Inductive reasoning always starts from a specific premise (something about an individual) or a collection of specific premises, and arrives at a general premise (something about an entire group). Again, using the standard examples, "Every swan I have seen is white. Therefore, all swans are white." is an example of inductive reasoning. The premise is about a collection of specific entities (the set of swans I have seen have all been white). Inductive reasoning leads us to a general premise that all swans are white.

As for your specific example, of Jennifer being on time, your deductive example is cheating of sorts. You state (emphasis mine):

The fact that jennifer leaves for school at 7 and that she is always on time, are premises established from her history of departures and arrivals at school and therefore can be treated as generalizations which mutually are responsible for the conclusion or particular instance of these premises, that is her assumption that she will always be on time if she leaves at 7.

In the bolded statement, you have engaged in inductive reasoning. There is nothing in the original axioms which indicate the truthhood of this statement. You have simply made the intuitive leap to a conclusion.

This points out a key to inductive reasoning: it is very often trivial to take an inductive reasoning claim and break it apart into an inductive part followed by a deductive part. Often, when doing so, the inductive assumptions you get to use are smaller and easier to manage.

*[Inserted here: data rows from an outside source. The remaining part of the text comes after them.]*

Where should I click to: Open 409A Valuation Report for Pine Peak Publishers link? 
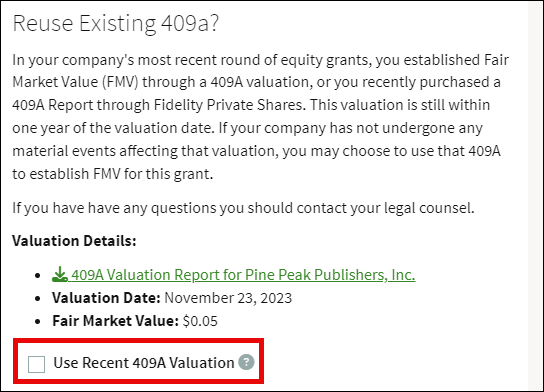[x=233, y=275]
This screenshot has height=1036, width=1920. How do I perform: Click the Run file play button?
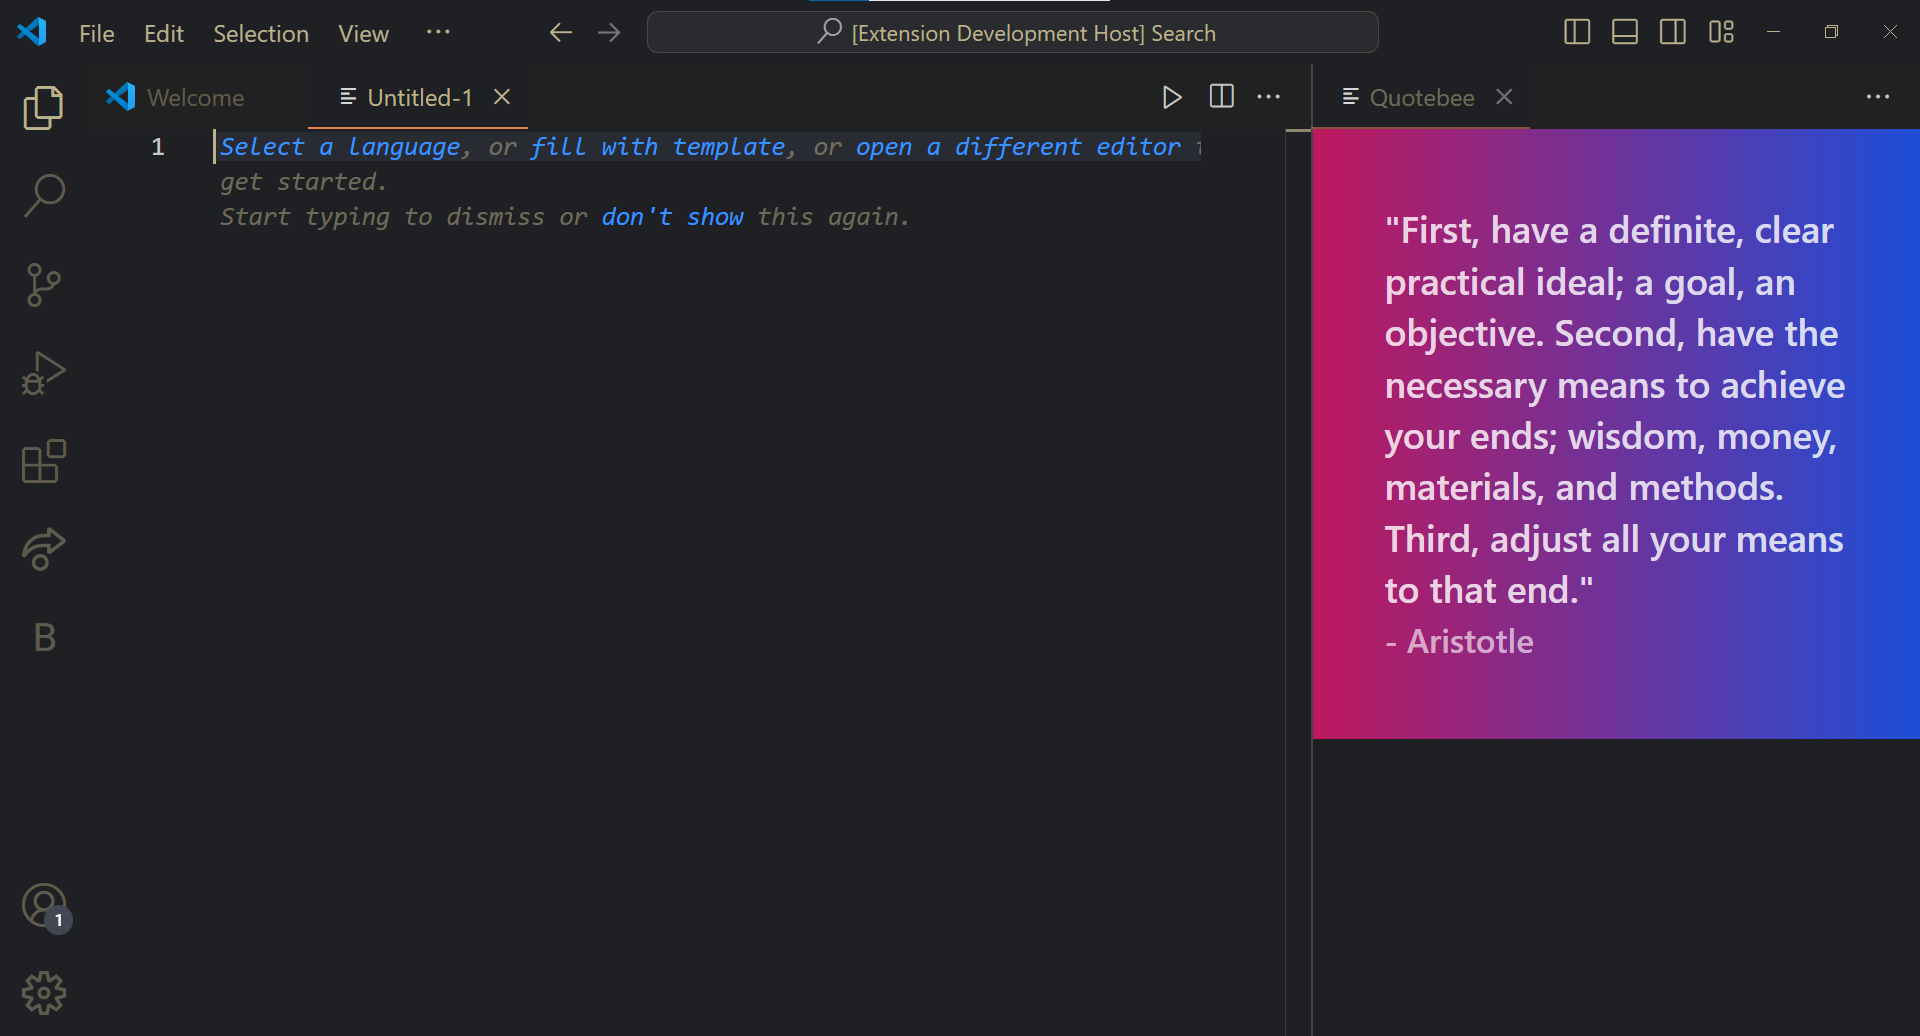click(1172, 97)
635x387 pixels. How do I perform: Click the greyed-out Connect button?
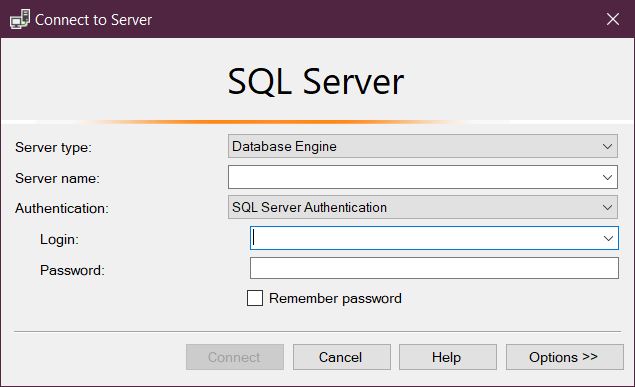pyautogui.click(x=235, y=357)
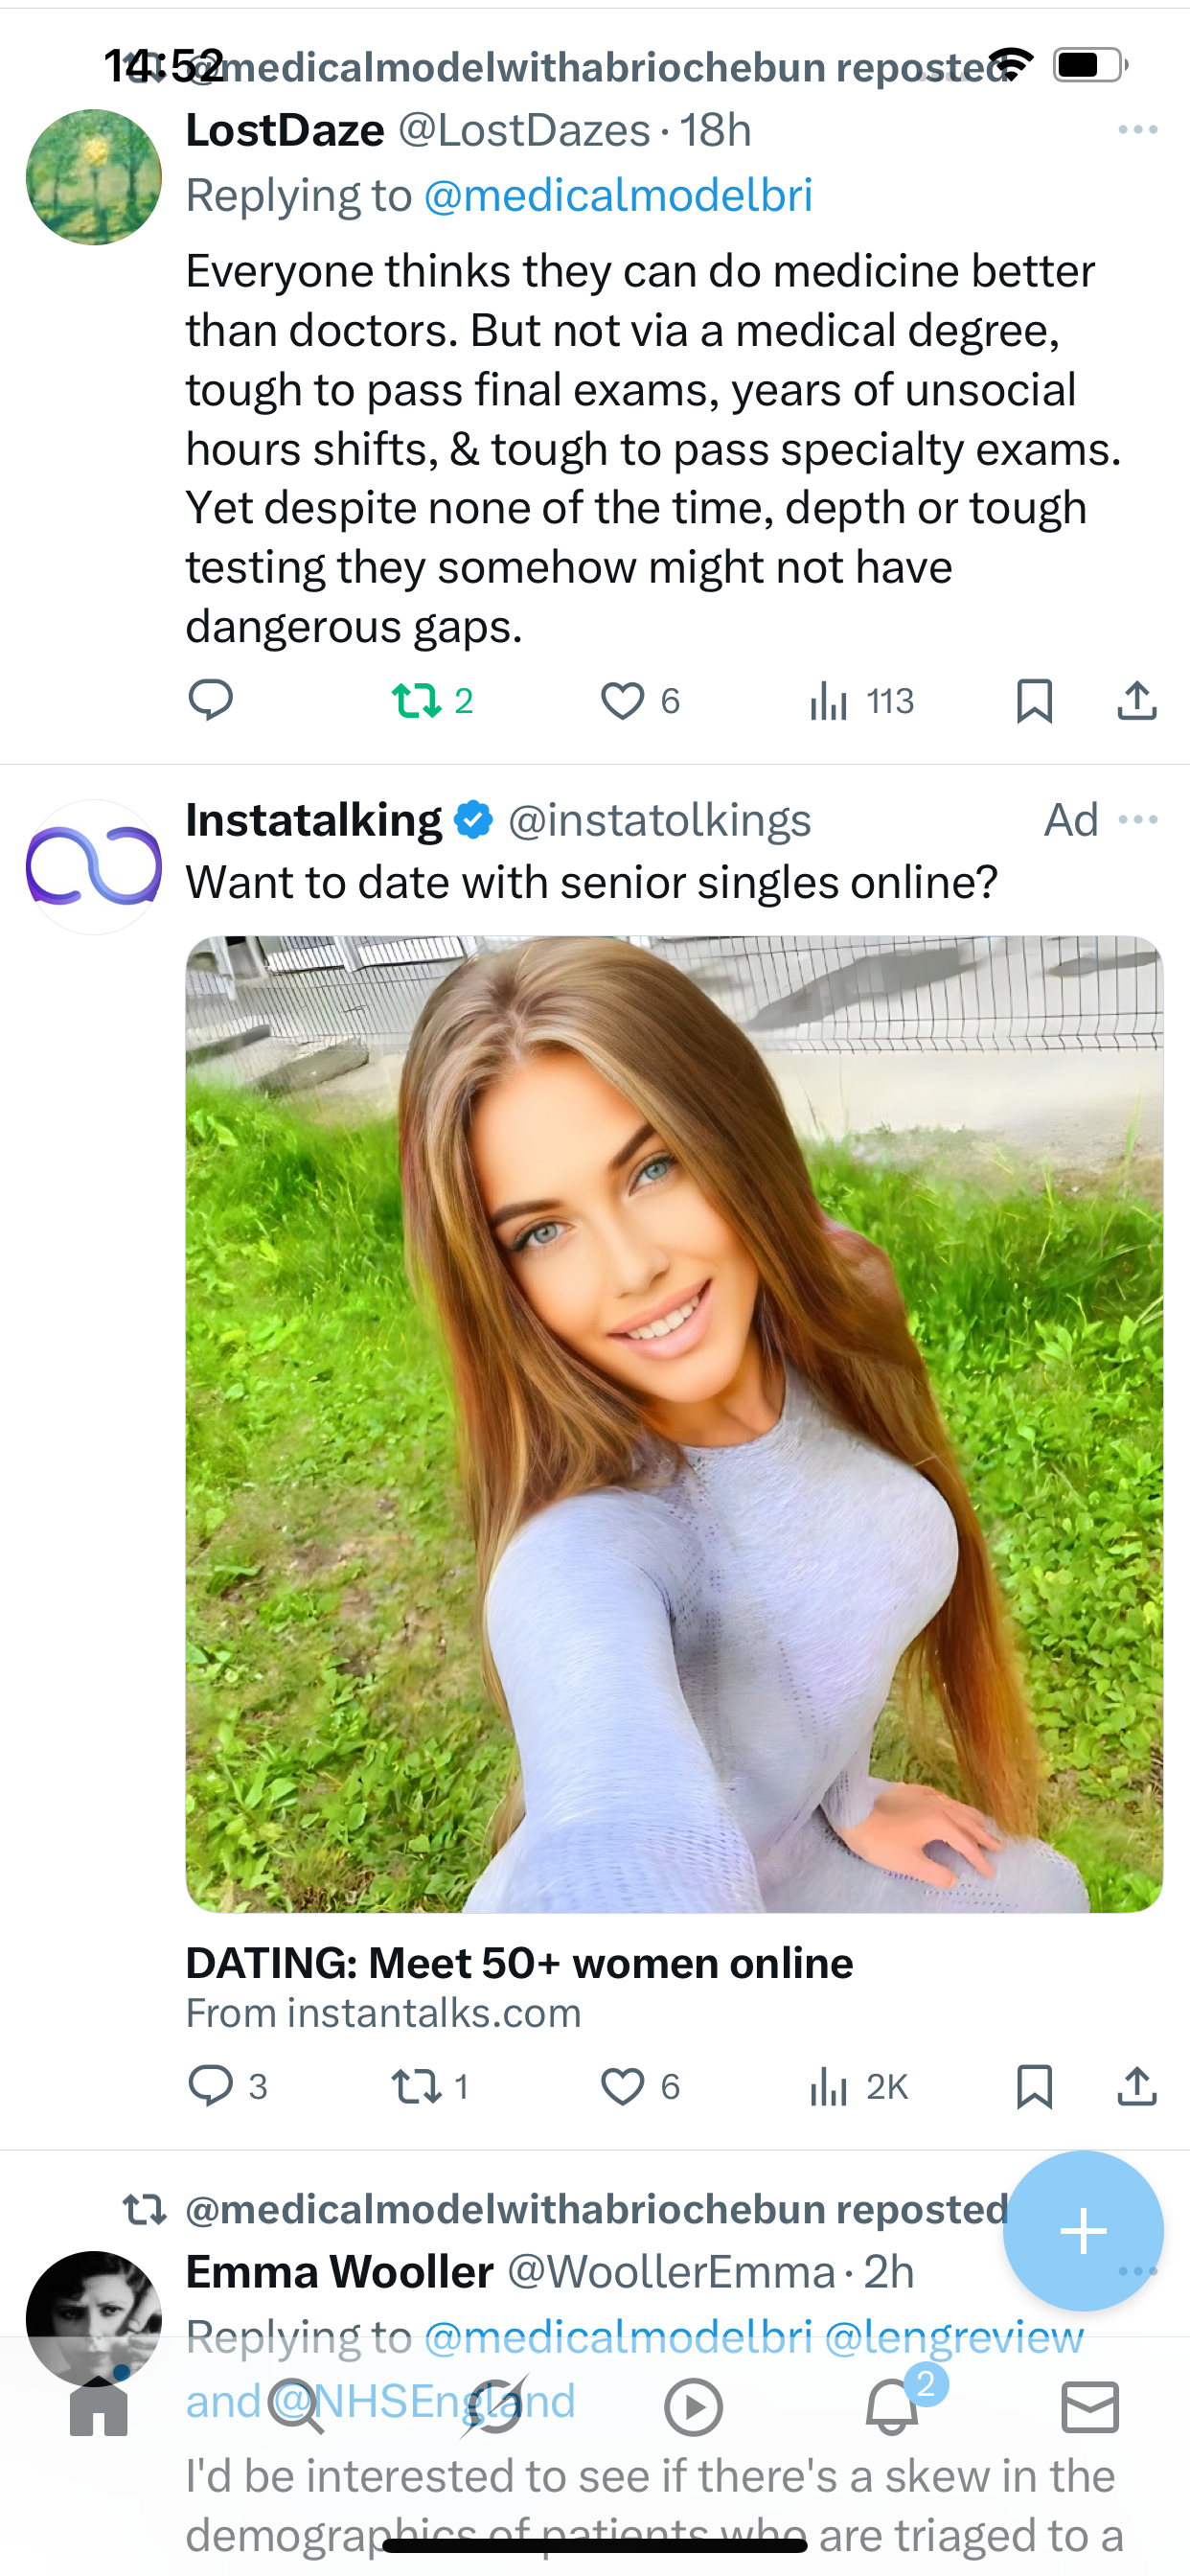Open the Instatalking ad image

tap(674, 1423)
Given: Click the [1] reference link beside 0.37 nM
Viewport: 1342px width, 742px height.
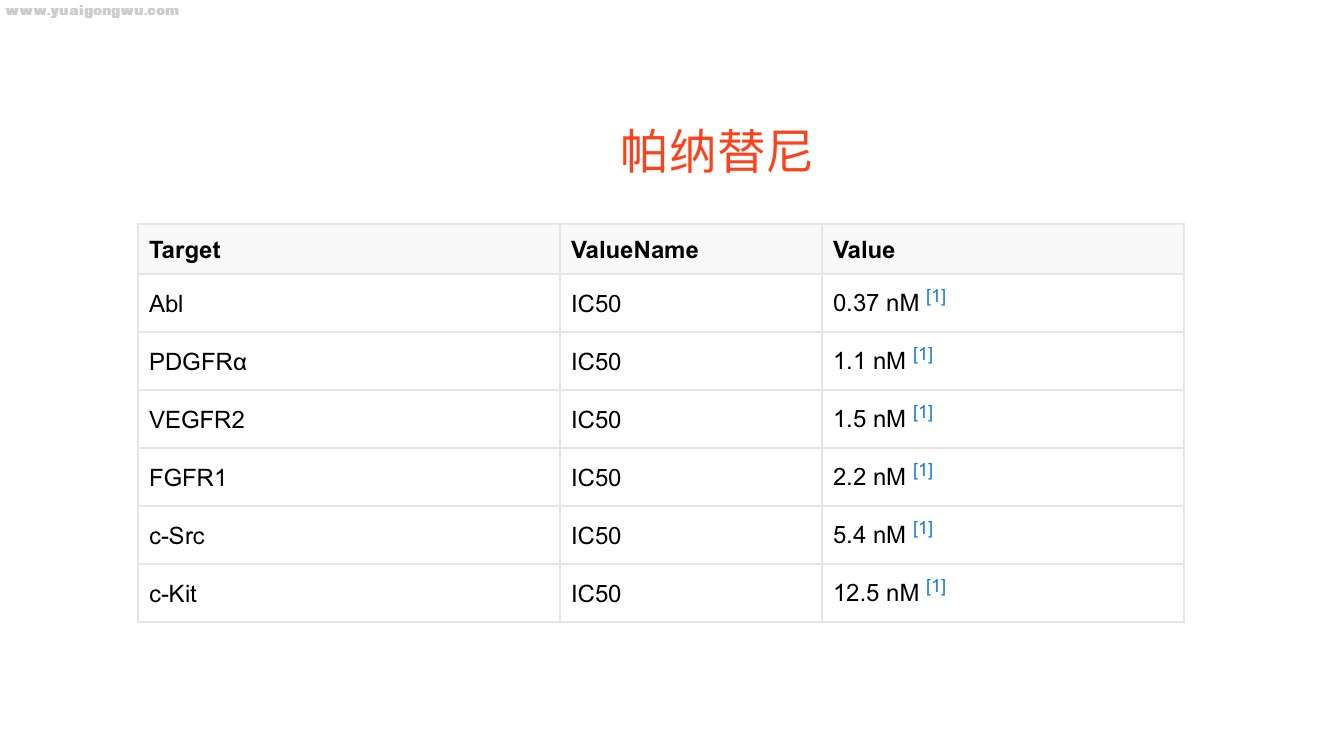Looking at the screenshot, I should 935,297.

As an example in math, consider my favorite theorems: Godel's Incompleteness Theorems. They make some frighteningly deep claims about the abilities of mathematical proofs. They claim that many proofs we desperately wish could exist are, in fact, impossible. This would be a gigantic inductive reasoning leap, given that most people actually believed the contrary. His proof breaks that claim up into two parts. The first is an inductive step: he assumed the Peano axioms of arithmetic. For those who are not familiar, these are pretty benign axioms. Handwaving the exactness, they basically describe the ability to count to a number in a very formal manner. It is rare to disagree with the Peano axioms of arithmetic because they're just so natural. Godel then proceeded to attach a giant block of deductive reasoning that proved his claims about the limits of proofs.

This bothered many mathematicians. Godel's results were not popular at the time, but he had succeeded as isolating the inductive portions of his theory to only the most basic of concepts no mathematician dared challenge.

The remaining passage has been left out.